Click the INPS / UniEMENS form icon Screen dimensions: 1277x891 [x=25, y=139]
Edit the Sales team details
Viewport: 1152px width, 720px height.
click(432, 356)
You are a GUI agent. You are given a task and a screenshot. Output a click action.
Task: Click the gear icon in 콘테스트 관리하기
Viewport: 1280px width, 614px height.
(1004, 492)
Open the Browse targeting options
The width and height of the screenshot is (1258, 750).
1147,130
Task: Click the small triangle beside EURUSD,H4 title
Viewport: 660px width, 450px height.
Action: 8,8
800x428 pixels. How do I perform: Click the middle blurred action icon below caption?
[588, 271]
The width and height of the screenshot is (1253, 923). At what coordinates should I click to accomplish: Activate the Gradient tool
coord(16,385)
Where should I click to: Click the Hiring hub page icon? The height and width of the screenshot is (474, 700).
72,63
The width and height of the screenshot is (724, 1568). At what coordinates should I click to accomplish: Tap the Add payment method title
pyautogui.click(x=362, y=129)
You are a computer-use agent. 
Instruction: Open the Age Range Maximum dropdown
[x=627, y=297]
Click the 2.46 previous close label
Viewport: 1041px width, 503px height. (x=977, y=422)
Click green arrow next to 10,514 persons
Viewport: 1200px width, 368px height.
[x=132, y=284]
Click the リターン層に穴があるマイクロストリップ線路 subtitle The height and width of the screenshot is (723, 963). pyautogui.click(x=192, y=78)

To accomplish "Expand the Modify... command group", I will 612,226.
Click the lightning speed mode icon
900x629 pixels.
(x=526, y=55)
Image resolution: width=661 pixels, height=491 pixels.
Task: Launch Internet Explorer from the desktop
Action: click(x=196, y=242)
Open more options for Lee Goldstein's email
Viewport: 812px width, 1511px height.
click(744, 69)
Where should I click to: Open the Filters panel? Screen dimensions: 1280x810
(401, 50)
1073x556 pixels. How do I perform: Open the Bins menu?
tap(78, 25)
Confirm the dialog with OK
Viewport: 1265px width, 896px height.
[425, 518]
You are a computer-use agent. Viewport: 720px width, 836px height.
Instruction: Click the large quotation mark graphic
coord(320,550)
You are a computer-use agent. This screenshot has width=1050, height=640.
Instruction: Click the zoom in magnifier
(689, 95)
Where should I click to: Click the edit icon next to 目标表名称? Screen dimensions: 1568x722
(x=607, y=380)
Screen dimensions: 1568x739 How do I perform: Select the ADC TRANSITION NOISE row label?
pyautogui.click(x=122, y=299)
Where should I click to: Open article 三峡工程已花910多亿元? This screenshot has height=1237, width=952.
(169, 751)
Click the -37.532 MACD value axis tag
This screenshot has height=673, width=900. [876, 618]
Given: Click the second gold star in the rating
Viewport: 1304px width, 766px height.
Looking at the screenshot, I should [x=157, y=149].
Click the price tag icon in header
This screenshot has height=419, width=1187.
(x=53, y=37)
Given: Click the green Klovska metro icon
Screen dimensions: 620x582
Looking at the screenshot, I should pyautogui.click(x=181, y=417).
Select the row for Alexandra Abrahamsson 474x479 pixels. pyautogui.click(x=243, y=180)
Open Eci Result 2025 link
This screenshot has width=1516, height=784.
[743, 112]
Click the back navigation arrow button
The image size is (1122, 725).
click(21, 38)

## Requirement:
A count is needed of the lines in this data that contain "computer"; give the number and no other text.

## Response area:
3